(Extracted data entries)
# # #

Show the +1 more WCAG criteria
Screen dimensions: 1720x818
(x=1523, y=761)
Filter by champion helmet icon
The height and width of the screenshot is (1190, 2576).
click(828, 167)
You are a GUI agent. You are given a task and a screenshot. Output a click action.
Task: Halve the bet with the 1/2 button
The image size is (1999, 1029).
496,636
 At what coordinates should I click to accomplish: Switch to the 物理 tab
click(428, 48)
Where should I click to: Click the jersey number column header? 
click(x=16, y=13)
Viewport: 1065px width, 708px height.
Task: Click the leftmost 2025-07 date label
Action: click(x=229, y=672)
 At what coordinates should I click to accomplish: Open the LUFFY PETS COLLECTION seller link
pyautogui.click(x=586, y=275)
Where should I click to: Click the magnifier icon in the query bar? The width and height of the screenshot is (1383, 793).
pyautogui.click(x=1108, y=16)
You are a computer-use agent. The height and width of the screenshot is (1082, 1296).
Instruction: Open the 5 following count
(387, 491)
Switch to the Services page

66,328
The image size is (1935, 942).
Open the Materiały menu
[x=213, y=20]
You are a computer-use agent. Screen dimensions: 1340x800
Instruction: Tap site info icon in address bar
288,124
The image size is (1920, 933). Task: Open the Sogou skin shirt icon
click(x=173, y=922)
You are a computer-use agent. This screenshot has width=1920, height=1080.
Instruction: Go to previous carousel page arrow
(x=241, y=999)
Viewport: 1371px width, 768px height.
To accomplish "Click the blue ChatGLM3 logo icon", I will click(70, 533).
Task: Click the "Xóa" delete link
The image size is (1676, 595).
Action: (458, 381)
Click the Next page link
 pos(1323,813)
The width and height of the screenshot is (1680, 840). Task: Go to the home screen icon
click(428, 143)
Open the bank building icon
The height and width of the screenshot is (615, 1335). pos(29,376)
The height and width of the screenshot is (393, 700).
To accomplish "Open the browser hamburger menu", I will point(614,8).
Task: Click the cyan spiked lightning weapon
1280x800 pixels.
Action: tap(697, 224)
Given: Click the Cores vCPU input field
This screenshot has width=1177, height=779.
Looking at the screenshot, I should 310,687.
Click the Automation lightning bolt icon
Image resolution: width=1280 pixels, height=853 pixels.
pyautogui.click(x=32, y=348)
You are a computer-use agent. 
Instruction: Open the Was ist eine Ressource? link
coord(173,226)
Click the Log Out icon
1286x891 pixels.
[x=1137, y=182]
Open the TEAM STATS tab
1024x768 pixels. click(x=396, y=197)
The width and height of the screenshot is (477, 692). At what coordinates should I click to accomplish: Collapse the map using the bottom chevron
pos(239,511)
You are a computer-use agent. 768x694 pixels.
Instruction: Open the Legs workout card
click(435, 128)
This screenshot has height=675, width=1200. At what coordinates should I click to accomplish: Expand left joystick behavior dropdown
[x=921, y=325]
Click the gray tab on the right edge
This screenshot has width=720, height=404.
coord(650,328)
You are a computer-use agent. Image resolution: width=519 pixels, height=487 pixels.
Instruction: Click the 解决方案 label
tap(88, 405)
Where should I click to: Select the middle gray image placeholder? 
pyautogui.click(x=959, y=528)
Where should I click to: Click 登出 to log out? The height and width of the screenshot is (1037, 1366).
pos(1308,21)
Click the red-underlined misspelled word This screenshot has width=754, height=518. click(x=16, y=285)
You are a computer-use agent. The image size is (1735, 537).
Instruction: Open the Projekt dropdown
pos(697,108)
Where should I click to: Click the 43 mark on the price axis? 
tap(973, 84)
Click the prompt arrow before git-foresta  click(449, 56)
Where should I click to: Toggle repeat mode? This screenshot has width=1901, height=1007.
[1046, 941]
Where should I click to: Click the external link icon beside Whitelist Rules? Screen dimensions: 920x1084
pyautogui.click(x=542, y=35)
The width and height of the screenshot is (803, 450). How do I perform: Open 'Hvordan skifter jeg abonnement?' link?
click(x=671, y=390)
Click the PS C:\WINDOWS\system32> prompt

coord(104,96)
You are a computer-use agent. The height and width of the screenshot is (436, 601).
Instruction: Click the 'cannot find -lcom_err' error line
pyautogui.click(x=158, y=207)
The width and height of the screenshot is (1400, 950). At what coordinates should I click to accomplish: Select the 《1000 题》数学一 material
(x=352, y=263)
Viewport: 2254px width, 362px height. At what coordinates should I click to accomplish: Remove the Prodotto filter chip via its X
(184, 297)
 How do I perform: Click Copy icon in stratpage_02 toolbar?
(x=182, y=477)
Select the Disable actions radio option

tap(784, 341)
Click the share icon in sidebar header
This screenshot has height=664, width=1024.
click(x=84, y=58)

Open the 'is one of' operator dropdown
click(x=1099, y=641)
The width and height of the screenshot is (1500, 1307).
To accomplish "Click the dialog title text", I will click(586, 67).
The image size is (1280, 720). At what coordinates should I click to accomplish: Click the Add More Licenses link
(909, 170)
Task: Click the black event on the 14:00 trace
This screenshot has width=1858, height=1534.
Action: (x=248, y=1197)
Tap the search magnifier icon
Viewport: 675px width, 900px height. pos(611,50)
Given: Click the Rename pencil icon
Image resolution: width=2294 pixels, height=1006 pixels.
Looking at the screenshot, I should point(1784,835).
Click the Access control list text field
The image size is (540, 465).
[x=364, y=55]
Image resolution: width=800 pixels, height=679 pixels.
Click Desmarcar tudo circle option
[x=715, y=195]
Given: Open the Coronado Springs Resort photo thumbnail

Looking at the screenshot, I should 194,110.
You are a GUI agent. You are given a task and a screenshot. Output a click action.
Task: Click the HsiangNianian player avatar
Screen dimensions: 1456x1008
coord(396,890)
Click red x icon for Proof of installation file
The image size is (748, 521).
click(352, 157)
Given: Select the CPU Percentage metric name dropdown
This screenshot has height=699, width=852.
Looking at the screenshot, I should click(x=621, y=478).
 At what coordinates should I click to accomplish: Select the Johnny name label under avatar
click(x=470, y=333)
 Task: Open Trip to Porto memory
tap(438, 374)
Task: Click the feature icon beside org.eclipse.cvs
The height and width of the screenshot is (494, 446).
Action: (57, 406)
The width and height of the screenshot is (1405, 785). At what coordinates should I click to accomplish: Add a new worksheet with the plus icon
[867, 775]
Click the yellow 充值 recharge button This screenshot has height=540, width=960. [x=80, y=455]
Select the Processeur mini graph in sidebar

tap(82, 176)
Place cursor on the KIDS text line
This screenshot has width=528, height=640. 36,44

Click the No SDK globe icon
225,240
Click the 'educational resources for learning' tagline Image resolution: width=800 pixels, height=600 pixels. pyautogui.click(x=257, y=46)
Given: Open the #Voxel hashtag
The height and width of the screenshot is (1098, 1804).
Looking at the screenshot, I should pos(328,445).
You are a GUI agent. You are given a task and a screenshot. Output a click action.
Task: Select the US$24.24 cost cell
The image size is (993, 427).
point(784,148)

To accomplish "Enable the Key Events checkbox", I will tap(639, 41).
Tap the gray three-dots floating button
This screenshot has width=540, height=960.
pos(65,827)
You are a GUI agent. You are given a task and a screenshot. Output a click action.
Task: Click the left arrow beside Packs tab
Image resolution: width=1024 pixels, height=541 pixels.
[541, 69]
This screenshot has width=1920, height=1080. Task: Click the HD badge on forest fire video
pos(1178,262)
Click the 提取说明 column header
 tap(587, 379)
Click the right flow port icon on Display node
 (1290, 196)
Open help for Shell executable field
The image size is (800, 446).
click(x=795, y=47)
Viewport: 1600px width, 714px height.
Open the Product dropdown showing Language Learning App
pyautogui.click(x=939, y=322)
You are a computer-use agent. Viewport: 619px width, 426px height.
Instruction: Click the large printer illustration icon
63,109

# # #

*Task requirements*. In full and verbatim, repeat the records given above.

*Response*.
Show the +1 more WCAG criteria
Screen dimensions: 1720x818
(x=1523, y=761)
Filter by champion helmet icon
The height and width of the screenshot is (1190, 2576).
click(828, 167)
You are a GUI agent. You are given a task and a screenshot. Output a click action.
Task: Halve the bet with the 1/2 button
The image size is (1999, 1029).
496,636
 At what coordinates should I click to accomplish: Switch to the 物理 tab
click(428, 48)
Where should I click to: Click the jersey number column header? 
click(x=16, y=13)
Viewport: 1065px width, 708px height.
Task: Click the leftmost 2025-07 date label
Action: click(x=229, y=672)
 At what coordinates should I click to accomplish: Open the LUFFY PETS COLLECTION seller link
pyautogui.click(x=586, y=275)
Where should I click to: Click the magnifier icon in the query bar? The width and height of the screenshot is (1383, 793).
pyautogui.click(x=1108, y=16)
You are a computer-use agent. The height and width of the screenshot is (1082, 1296).
Instruction: Open the 5 following count
(387, 491)
Switch to the Services page

66,328
The image size is (1935, 942).
Open the Materiały menu
[x=213, y=20]
You are a computer-use agent. Screen dimensions: 1340x800
Instruction: Tap site info icon in address bar
288,124
The image size is (1920, 933). Task: Open the Sogou skin shirt icon
click(x=173, y=922)
You are a computer-use agent. This screenshot has width=1920, height=1080.
Instruction: Go to previous carousel page arrow
(x=241, y=999)
Viewport: 1371px width, 768px height.
To accomplish "Click the blue ChatGLM3 logo icon", I will click(70, 533).
Task: Click the "Xóa" delete link
The image size is (1676, 595).
Action: (458, 381)
Click the Next page link
 pos(1323,813)
The width and height of the screenshot is (1680, 840). Task: Go to the home screen icon
click(428, 143)
Open the bank building icon
The height and width of the screenshot is (615, 1335). pos(29,376)
The height and width of the screenshot is (393, 700).
To accomplish "Open the browser hamburger menu", I will point(614,8).
Task: Click the cyan spiked lightning weapon
1280x800 pixels.
Action: tap(697, 224)
Given: Click the Cores vCPU input field
This screenshot has width=1177, height=779.
Looking at the screenshot, I should 310,687.
Click the Automation lightning bolt icon
Image resolution: width=1280 pixels, height=853 pixels.
pyautogui.click(x=32, y=348)
You are a computer-use agent. 
Instruction: Open the Was ist eine Ressource? link
coord(173,226)
Click the Log Out icon
1286x891 pixels.
[x=1137, y=182]
Open the TEAM STATS tab
1024x768 pixels. click(x=396, y=197)
The width and height of the screenshot is (477, 692). At what coordinates should I click to accomplish: Collapse the map using the bottom chevron
pos(239,511)
You are a computer-use agent. 768x694 pixels.
Instruction: Open the Legs workout card
click(435, 128)
This screenshot has height=675, width=1200. At what coordinates should I click to accomplish: Expand left joystick behavior dropdown
[x=921, y=325]
Click the gray tab on the right edge
This screenshot has width=720, height=404.
coord(650,328)
You are a computer-use agent. Image resolution: width=519 pixels, height=487 pixels.
Instruction: Click the 解决方案 label
tap(88, 405)
Where should I click to: Select the middle gray image placeholder? 
pyautogui.click(x=959, y=528)
Where should I click to: Click 登出 to log out? The height and width of the screenshot is (1037, 1366).
pos(1308,21)
Click the red-underlined misspelled word This screenshot has width=754, height=518. click(x=16, y=285)
You are a computer-use agent. The image size is (1735, 537).
Instruction: Open the Projekt dropdown
pos(697,108)
Where should I click to: Click the 43 mark on the price axis? 
tap(973, 84)
Click the prompt arrow before git-foresta  click(449, 56)
Where should I click to: Toggle repeat mode? This screenshot has width=1901, height=1007.
[1046, 941]
Where should I click to: Click the external link icon beside Whitelist Rules? Screen dimensions: 920x1084
pyautogui.click(x=542, y=35)
The width and height of the screenshot is (803, 450). How do I perform: Open 'Hvordan skifter jeg abonnement?' link?
click(x=671, y=390)
Click the PS C:\WINDOWS\system32> prompt

coord(104,96)
You are a computer-use agent. The height and width of the screenshot is (436, 601).
Instruction: Click the 'cannot find -lcom_err' error line
pyautogui.click(x=158, y=207)
The width and height of the screenshot is (1400, 950). At what coordinates should I click to accomplish: Select the 《1000 题》数学一 material
(x=352, y=263)
Viewport: 2254px width, 362px height. At what coordinates should I click to accomplish: Remove the Prodotto filter chip via its X
(184, 297)
 How do I perform: Click Copy icon in stratpage_02 toolbar?
(x=182, y=477)
Select the Disable actions radio option

tap(784, 341)
Click the share icon in sidebar header
This screenshot has height=664, width=1024.
click(x=84, y=58)

Open the 'is one of' operator dropdown
click(x=1099, y=641)
The width and height of the screenshot is (1500, 1307).
To accomplish "Click the dialog title text", I will click(586, 67).
The image size is (1280, 720). At what coordinates should I click to accomplish: Click the Add More Licenses link
(909, 170)
Task: Click the black event on the 14:00 trace
This screenshot has width=1858, height=1534.
Action: (x=248, y=1197)
Tap the search magnifier icon
Viewport: 675px width, 900px height. pos(611,50)
Given: Click the Rename pencil icon
Image resolution: width=2294 pixels, height=1006 pixels.
Looking at the screenshot, I should point(1784,835).
Click the Access control list text field
The image size is (540, 465).
[x=364, y=55]
Image resolution: width=800 pixels, height=679 pixels.
Click Desmarcar tudo circle option
[x=715, y=195]
Given: Open the Coronado Springs Resort photo thumbnail

Looking at the screenshot, I should 194,110.
You are a GUI agent. You are given a task and a screenshot. Output a click action.
Task: Click the HsiangNianian player avatar
Screen dimensions: 1456x1008
coord(396,890)
Click red x icon for Proof of installation file
The image size is (748, 521).
click(352, 157)
Given: Select the CPU Percentage metric name dropdown
This screenshot has height=699, width=852.
Looking at the screenshot, I should click(x=621, y=478).
 At what coordinates should I click to accomplish: Select the Johnny name label under avatar
click(x=470, y=333)
 Task: Open Trip to Porto memory
tap(438, 374)
Task: Click the feature icon beside org.eclipse.cvs
The height and width of the screenshot is (494, 446).
Action: (57, 406)
The width and height of the screenshot is (1405, 785). At what coordinates should I click to accomplish: Add a new worksheet with the plus icon
[867, 775]
Click the yellow 充值 recharge button This screenshot has height=540, width=960. [x=80, y=455]
Select the Processeur mini graph in sidebar

tap(82, 176)
Place cursor on the KIDS text line
This screenshot has width=528, height=640. 36,44

Click the No SDK globe icon
225,240
Click the 'educational resources for learning' tagline Image resolution: width=800 pixels, height=600 pixels. pyautogui.click(x=257, y=46)
Given: Open the #Voxel hashtag
The height and width of the screenshot is (1098, 1804).
Looking at the screenshot, I should pos(328,445).
You are a GUI agent. You are given a task and a screenshot. Output a click action.
Task: Select the US$24.24 cost cell
The image size is (993, 427).
point(784,148)

To accomplish "Enable the Key Events checkbox", I will tap(639, 41).
Tap the gray three-dots floating button
This screenshot has width=540, height=960.
pos(65,827)
You are a GUI agent. You are given a task and a screenshot. Output a click action.
Task: Click the left arrow beside Packs tab
Image resolution: width=1024 pixels, height=541 pixels.
[541, 69]
This screenshot has width=1920, height=1080. Task: Click the HD badge on forest fire video
pos(1178,262)
Click the 提取说明 column header
 tap(587, 379)
Click the right flow port icon on Display node
 (1290, 196)
Open help for Shell executable field
The image size is (800, 446).
click(x=795, y=47)
Viewport: 1600px width, 714px height.
Open the Product dropdown showing Language Learning App
pyautogui.click(x=939, y=322)
You are a computer-use agent. Viewport: 619px width, 426px height.
Instruction: Click the large printer illustration icon
63,109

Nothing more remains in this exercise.